May 9: Home Capital said it entered into an arrangement with an independent third party that wishes to purchase funded mortgages or accept mortgage commitments and renewals up to a total of $1.5 billion. Several media outlets reported that the buyer is MCAP, a mortgage financing company. Home Capital also said its HISA deposit balances are expected to drop to about $146 million.
Why are investors worried?
Depositors have withdrawn a significant amount of money from their high-interest savings accounts. On May 9, the balances were about $146 million, down from about $2 billion in late March.

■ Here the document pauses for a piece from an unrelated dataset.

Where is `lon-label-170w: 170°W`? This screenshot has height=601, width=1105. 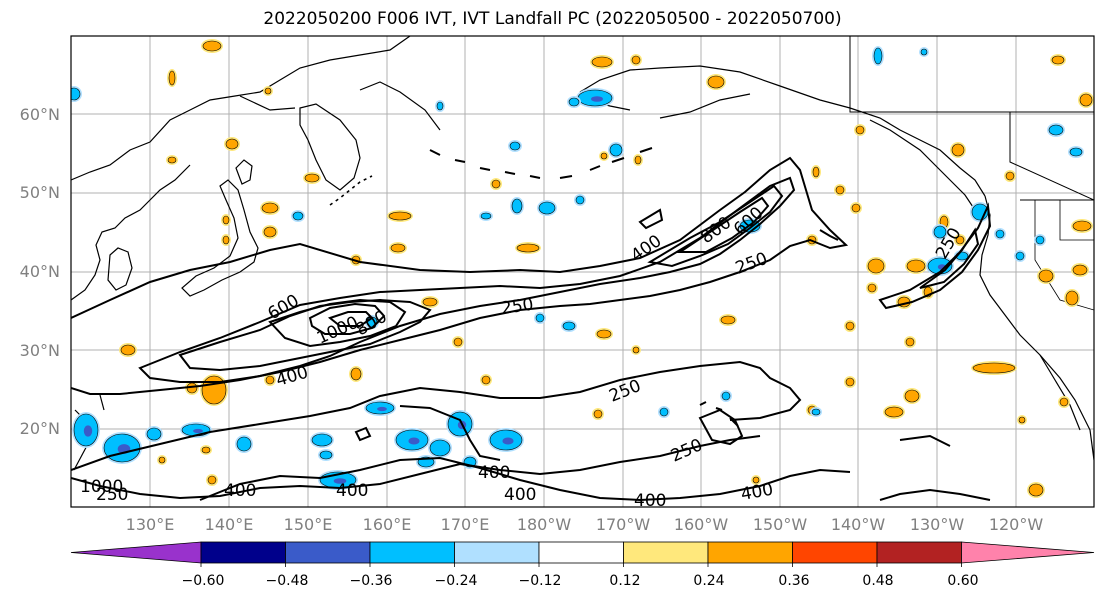
lon-label-170w: 170°W is located at coordinates (623, 524).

Home Capital uses that money to fund its mortgage lending. Although the company does have a $2-billion credit line, the interest rate on outstanding balances is a very unfavourable rate of 10%.
Shares of Home Capital Group have dropped about 65% this year.
What does CDIC insurance cover?
Eligible deposits at member financial institutions are protected by CDIC insurance up to a maximum of $100,000 (principal and interest). You don’t need to apply for it as coverage is automatically included. Savings accounts, chequing accounts, and GICs with original terms to maturity of five years or less are eligible deposits. GICs with a term of more than five years and foreign currency deposits (such as U.S. dollar accounts) aren’t eligible deposits.
Is Home Trust a CDIC member?
Yes, Home Trust is a member of CDIC. Its GICs and high-interest savings accounts are insured up to $100,000.